I found a jar of gulps that is probably over 5 years old. I can't really tell if it smells "off". Anyone have any knowledge on the subject?


----------



## captken (Feb 24, 2008)

*I don't know but---*

I worked for Berkley the first year GULP! came out (2006)and still have a couple of un-opened packages of samples that look and feel just as they did when they were new. Chances are, they are fine. I wouldn't even guess about the condition of packages that have been opened.

The only GULP! I use is the earthworms. I use them as bait for Mudminnows/Bull Minnows.

I know GULP! works OK but I just don't like the stink. 

If I want scent, I want a specific "Flavor." When I get serious, I make up a batch of "Capt Ken's Elixir" right on the spot. Fresh is always best.


----------



## tiger297 (Jan 13, 2018)

capt

I get the oil in your Elixir but curious what does the salt add?


----------



## Boat-Dude (Sep 24, 2011)

If it taste like burnt pickles it's bad, Joey taught me that.


----------



## fishinbug (Jan 1, 2016)

Boat-Dude said:


> If it taste like burnt pickles it's bad, Joey taught me that.

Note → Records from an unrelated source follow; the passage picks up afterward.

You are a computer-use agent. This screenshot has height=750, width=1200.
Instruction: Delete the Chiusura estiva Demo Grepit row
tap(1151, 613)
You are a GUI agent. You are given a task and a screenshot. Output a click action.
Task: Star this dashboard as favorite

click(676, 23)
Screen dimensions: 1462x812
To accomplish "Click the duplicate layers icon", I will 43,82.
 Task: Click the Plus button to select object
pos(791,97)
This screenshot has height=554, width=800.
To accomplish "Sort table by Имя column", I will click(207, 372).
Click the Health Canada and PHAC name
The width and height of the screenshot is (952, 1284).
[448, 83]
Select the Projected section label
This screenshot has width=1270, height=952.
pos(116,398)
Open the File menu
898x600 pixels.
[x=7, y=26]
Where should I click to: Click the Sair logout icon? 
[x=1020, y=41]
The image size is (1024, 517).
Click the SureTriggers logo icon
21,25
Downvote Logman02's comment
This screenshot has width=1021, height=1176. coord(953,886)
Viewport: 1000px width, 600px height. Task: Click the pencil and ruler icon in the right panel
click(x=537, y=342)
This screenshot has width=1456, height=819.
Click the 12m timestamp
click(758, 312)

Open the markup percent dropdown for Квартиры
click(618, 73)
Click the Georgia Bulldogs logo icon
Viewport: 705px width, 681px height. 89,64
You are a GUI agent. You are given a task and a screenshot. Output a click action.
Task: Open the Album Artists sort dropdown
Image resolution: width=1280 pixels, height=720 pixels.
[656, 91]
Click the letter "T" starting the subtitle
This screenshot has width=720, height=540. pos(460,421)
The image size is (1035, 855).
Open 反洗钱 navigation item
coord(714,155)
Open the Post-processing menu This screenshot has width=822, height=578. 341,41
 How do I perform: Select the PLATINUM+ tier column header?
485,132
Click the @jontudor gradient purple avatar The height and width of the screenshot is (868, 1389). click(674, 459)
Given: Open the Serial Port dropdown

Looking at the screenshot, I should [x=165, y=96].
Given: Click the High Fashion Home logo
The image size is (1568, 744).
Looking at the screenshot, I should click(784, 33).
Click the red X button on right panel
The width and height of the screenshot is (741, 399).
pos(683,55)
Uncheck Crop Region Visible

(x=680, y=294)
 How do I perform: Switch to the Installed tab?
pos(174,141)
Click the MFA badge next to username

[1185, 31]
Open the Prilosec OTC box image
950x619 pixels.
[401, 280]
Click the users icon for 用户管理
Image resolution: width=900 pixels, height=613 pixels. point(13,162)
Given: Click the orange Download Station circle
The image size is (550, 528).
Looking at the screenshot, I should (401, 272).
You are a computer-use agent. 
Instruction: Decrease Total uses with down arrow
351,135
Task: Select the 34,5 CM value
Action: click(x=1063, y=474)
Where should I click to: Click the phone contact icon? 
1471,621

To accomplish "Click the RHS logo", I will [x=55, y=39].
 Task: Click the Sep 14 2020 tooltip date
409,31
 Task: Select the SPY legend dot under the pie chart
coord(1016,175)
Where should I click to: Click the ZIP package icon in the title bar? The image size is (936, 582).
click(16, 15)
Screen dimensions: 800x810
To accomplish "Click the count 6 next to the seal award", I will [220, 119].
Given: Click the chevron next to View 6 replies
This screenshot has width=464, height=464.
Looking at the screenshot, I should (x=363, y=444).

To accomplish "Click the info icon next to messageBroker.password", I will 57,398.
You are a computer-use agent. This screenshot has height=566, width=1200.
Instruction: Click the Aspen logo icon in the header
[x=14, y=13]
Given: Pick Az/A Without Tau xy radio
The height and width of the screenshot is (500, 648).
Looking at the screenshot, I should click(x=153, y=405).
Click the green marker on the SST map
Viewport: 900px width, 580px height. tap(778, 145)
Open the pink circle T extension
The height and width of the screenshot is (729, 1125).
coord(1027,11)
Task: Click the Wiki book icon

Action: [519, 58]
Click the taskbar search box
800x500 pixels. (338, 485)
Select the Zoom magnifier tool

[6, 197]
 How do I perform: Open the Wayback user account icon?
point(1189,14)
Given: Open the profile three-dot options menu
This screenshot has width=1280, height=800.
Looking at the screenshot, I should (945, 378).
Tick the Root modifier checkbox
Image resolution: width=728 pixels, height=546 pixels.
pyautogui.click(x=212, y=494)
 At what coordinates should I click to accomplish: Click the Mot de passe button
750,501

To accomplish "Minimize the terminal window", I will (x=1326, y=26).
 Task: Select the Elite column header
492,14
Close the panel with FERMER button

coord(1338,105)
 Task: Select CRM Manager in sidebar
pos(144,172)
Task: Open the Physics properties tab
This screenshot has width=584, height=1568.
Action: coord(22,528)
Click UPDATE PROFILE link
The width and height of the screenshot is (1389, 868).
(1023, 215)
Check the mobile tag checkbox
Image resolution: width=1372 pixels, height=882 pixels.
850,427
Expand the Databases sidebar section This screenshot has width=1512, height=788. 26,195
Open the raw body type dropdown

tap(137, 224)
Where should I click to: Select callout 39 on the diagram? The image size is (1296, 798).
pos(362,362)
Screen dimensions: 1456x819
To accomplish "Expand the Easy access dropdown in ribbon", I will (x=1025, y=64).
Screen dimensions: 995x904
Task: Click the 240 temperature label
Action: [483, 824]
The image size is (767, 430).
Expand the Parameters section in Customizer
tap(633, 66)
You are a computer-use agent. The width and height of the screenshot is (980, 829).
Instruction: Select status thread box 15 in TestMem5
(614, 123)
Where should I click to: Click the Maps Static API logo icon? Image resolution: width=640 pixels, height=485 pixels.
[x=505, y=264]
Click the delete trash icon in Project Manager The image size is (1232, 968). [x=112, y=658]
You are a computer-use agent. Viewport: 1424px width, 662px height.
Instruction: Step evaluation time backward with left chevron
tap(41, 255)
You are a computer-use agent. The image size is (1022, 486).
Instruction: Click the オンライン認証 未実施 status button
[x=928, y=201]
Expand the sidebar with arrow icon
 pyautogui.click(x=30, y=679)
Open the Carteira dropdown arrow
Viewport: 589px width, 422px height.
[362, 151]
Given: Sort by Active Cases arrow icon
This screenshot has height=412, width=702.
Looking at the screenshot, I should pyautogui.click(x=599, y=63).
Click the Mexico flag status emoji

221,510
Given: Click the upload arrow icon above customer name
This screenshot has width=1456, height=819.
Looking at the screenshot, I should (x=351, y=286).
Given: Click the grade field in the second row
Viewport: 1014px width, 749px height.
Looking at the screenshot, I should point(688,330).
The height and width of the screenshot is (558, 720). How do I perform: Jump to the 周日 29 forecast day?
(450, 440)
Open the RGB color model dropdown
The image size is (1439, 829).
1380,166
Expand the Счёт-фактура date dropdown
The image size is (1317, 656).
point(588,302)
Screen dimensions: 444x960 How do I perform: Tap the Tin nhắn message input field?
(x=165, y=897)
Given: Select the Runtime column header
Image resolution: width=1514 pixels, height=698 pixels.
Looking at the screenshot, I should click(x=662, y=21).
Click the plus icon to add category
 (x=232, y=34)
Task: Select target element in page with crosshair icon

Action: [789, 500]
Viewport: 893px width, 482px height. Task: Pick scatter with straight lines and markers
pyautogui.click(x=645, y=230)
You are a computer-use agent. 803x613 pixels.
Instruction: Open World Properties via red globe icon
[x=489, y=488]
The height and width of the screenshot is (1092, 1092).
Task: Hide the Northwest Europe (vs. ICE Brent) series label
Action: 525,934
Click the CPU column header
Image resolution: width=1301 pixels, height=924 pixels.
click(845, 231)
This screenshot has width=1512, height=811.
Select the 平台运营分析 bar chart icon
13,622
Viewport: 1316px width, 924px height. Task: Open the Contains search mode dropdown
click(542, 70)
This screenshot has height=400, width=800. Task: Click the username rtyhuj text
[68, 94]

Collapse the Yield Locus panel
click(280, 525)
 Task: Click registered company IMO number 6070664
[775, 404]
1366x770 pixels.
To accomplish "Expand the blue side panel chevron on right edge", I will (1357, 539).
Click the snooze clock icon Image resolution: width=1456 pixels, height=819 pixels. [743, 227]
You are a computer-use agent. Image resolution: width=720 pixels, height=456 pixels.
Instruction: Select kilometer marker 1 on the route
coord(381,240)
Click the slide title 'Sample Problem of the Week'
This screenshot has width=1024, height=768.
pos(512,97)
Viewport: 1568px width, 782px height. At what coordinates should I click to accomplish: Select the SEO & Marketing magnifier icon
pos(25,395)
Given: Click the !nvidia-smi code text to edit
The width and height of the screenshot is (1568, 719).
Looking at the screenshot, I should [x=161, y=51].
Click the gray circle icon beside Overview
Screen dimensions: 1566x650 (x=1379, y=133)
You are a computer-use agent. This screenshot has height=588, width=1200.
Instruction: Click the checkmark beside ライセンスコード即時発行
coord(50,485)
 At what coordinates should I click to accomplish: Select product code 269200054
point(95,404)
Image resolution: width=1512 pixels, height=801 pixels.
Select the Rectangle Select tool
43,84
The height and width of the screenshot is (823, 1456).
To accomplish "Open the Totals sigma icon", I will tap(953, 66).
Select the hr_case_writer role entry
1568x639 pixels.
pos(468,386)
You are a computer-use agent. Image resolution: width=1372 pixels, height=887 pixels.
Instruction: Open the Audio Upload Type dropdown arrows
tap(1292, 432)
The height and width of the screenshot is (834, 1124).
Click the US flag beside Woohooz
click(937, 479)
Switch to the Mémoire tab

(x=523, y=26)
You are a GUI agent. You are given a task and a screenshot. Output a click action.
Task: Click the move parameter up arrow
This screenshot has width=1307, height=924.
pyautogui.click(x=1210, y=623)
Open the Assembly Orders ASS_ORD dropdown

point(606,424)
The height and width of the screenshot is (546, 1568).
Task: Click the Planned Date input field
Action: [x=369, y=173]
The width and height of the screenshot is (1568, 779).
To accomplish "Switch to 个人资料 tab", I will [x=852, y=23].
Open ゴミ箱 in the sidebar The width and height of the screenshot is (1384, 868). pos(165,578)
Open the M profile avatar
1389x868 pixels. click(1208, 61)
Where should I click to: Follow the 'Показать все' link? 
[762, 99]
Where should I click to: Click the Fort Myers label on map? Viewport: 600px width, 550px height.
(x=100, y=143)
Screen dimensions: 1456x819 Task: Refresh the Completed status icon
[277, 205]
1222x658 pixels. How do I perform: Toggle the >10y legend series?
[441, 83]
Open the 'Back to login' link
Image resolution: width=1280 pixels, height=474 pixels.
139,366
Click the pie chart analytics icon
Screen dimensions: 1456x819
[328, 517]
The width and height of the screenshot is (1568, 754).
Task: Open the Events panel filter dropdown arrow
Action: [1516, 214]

A teaspoon of brown sugar cancels the burnt taste.


----------



## kingfish501 (Oct 7, 2007)

If Gulp juice goes bad, does it smell better?


----------



## WiscoArborist (Dec 27, 2017)

I've got 3 open jars of Gulp! that I found this week cleaning the basement. Four,three and two years old,I think. The baits were white and now they're stained a bit so the whole jar looks "browner"...I'm about ready for my annual 2 month fishing trip and a little leery of bringing them. Sure,they don't take up much space so if they're somehow spoiled,no big deal...

Unless one spills while travelling.


----------



## BananaTom (Feb 16, 2008)

WiscoArborist said:


> Unless one spills while travelling.


Double Zip Lock Bag it


----------



## tiger297 (Jan 13, 2018)

The trick I've heard for storage is a peanut butter jar.


----------



## Joetrain (Dec 25, 2015)

tiger297 said:


> The trick I've heard for storage is a peanut butter jar.



^^^^ This works.
~JOE~


----------



## captken (Feb 24, 2008)

*Salt is a short term preservative.*

I open and close my container, dunk lures in it so it will go bad pretty quick. If you keep it cold while you are using it, it will last 2 days or maybe 3. It is so easy to make, I make a fresh batch every morning on a multiday trip.

Two or 3 large shrimp or a dozen fresh heads will make a batch large enough for 3 guys for a day. Coquinas, sand fleas, fiddlers, abig Blue crab--just about anything works.

Remember, some fish are specialists but many don't care. You aren't gonna catch many Black Drum or Sheepshead on menhaden. Mackerel, Snapper and Grouper don't care. Redfish too.


----------